The gulf in opinion on how to cover the Rohingya has caused tensions at some of Myanmar’s most well-known publications. More than 20 foreign staff resigned or were fired from the Myanmar Times after a journalist there was sacked for reporting on rape allegations by Rohingya women in late 2016. And last year, the paper’s then-editor, Kavi Chongkittavorn, had a foul-mouthed bust-up with his deputy editor, Myo Lwin, who had published an anti-Rohingya op-ed without Kavi’s knowledge. The op-ed claimed that terrorists had “control of the media” and had fooled the international community into seeing the “villains as victims.” Kavi, who had taken the job after the infighting in 2016, hoping to repair the paper’s reputation, was furious.
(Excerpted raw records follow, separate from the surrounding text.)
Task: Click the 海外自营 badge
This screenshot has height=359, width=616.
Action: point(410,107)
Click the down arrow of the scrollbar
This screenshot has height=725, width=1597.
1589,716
He called an editorial meeting and began berating his deputy, banging his fists against the table and yelling obscenities, staff members who witnessed the encounter tell CJR, speaking on condition of anonymity.
The Irrawaddy, an outlet that has bravely defied the junta for decades, has also suffered a blow to its reputation over its stance on the Rohingya crisis; at one point, senior editors insisted on a newsroom policy of referring to the group as “self-identifying Rohingya.” Three of its foreign journalists resigned late last year in response.
While the faultline for disagreements is often between foreign and Myanmar journalists, plenty of Myanmar reporters reject the official line on the Rohingya, exposing themselves to far greater risks than their foreign colleagues.
Aung Hla Tun has not been a vocal ally for Kyaw Soe Oo and Wa Lone, the jailed Reuters reporters. When US diplomat Bill Richardson called for their release in January, the deputy minister accused him of contempt of court and urged others to “not put pressure” on the authorities, even though a global campaign for their release supported by local journalists was already well underway.
And he was among those who attacked Esther Htusan, a Pulitzer-winning AP reporter, when she made a transcription error that led to a report stating Aung San Suu Kyi had blamed terrorism on illegal immigration. Without offering evidence, Aung Hla Tun told The Irrawaddy that the error was a deliberate attempt to tarnish Aung San Suu Kyi’s image “and that of our country.”
Not long after, the Global New Light of Myanmar called Htusan an “evil soul” and nationalists harangued her on Facebook. One Aung San Suu Kyi supporter with more than 300,000 followers posted a death threat, along with Htusan’s picture. Fearing for her safety, Htusan has left Myanmar for Thailand. She declined to talk with CJR.
Contempt for the Rohingya, and the journalists reporting on their suffering, runs so high in Myanmar that Aung Hla Tun’s stance is, relatively speaking, one of the more moderate on the crisis. Despite all the criticism leveled at him, he views himself as tolerant. After he spoke to The Irrawaddy about Htusan’s story, his former boss, Paul Mooney, posted an angry retort on Facebook. In response, Aung Hla Tun sent Mooney a private message.
“I’m not a racist as you’re trying to picture me,” he wrote. “As I always said, I have a number of Muslim friends.”